Сфотографировав полыхающий госпиталь, мы уехали. «Серж» со «Старшиной» и «Батей» с группой поддержки – в один из трёх снятых домов на окраине, нельзя оставлять людей одних. Мы с Клаусом, Давидом и «Феей» – в квартиру. Здесь у Клауса своя отдельная неприметная комната, в которой мы сделали фотолабораторию. У Давида вторая комната, в которой стоят бутыли с напалмом. В эту ночь мы впервые остались с Майей одни.
Мы прожили в своих временных жилищах четыре дня. Мы с Майкой почти не вылезали из кровати, Давид сдружился с Клаусом и стал учиться на фотографа. Что творилось в городе, не знаю, у нас на улице было тихо. Полицейское управление, да, трясло так, что окна в соседних домах звенели. Местное руководство постоянно на крыльце управления вваливало своим нерадивым подчинённым словестных звездюлей. Один полицай даже удара по уху удостоился царственной дланью.

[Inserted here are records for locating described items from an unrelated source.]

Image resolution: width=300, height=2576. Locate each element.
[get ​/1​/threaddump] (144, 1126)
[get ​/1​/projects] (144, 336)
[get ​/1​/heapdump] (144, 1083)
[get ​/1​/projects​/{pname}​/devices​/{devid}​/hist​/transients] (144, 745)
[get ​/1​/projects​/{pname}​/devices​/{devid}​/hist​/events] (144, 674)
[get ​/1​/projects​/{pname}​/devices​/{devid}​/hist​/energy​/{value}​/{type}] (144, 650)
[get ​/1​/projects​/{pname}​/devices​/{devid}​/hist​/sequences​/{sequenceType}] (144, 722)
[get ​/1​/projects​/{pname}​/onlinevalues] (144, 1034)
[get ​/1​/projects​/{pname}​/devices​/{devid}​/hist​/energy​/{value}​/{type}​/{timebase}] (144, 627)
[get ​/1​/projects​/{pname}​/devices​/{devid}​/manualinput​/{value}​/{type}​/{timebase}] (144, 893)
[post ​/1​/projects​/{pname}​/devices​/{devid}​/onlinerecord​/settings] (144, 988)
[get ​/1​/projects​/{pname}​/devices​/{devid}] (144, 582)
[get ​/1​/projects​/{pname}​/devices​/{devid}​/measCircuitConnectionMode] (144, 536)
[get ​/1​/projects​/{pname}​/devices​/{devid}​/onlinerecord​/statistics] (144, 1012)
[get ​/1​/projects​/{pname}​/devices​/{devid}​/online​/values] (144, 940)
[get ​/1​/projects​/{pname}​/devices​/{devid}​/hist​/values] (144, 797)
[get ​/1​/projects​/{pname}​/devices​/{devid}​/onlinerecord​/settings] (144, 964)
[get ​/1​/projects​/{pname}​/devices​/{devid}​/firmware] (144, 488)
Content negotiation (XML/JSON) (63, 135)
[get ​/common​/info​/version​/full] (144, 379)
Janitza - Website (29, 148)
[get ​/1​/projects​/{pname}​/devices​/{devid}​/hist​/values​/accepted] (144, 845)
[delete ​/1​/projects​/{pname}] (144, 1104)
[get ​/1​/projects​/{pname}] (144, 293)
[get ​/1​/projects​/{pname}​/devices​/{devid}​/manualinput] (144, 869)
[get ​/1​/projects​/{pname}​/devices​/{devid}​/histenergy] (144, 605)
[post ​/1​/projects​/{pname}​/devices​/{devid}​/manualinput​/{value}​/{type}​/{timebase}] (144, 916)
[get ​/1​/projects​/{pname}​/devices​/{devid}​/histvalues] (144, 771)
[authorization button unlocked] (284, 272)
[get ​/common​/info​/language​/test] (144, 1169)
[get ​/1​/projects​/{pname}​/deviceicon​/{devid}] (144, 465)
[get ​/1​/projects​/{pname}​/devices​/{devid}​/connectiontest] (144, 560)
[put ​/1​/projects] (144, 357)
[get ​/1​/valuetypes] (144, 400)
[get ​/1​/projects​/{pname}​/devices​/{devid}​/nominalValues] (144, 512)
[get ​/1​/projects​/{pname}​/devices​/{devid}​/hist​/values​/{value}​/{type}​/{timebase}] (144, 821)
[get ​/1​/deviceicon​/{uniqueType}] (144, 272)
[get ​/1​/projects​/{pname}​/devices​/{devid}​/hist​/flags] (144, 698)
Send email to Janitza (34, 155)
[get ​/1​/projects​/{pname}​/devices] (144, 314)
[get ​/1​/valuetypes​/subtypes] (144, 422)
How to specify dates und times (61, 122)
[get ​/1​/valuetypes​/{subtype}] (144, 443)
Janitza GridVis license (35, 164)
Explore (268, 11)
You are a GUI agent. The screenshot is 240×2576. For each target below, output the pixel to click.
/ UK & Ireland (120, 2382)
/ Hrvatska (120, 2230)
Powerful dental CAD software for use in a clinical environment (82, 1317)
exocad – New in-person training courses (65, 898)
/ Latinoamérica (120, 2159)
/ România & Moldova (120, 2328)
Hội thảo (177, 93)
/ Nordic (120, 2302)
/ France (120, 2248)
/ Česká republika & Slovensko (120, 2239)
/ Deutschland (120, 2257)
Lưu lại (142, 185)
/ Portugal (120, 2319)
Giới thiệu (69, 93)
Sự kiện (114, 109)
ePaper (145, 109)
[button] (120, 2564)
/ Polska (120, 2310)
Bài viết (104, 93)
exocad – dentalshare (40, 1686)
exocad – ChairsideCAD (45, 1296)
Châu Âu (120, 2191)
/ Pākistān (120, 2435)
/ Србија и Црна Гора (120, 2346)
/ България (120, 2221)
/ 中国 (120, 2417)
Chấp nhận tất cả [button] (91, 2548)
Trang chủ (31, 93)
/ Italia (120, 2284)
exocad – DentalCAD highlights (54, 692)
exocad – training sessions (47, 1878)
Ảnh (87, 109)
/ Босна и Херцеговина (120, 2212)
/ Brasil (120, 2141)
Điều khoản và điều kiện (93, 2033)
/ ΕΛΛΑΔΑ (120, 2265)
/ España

Наш грузовик стоял как вкопанный, никто на него внимания не обращал. Откуда я это знаю? Так окна у меня на них выходят. На грузовик и полицейское управление в смысле. Даром, что ли, я готовился?
На пятое утро пришли «Серж» со «Старшиной» и «Батей». Пора было походить на разведку. Усиление и облавы продолжались три дня, но направление облав было из города, как я и предполагал. Никому и в голову не могло прийти, что мы остались в городе. Говорят, теперь немцы поляков сильно не любят. Чего это они? Они и раньше не сильно дружили, а теперь даже ругаются друг на друга и грозятся. Ничего. То ли ещё будет, дайте мне в город выйти.
Ну, мы и вышли. Я же не просто так город разведывал. Нет, не затем, зачем все думают, я уже отомстил. Теперь поляки будут грабить. Просто грабить магазины, антикварные лавки, ювелиров, немецких офицеров, чиновников, полицаев. Нет. Никаких листовок. Просто резать всех, кто подвернётся, чтобы не оставлять свидетелей. Зачем? Чтобы закамуфлировать Ранке. Чтобы набрать побольше денег и информации.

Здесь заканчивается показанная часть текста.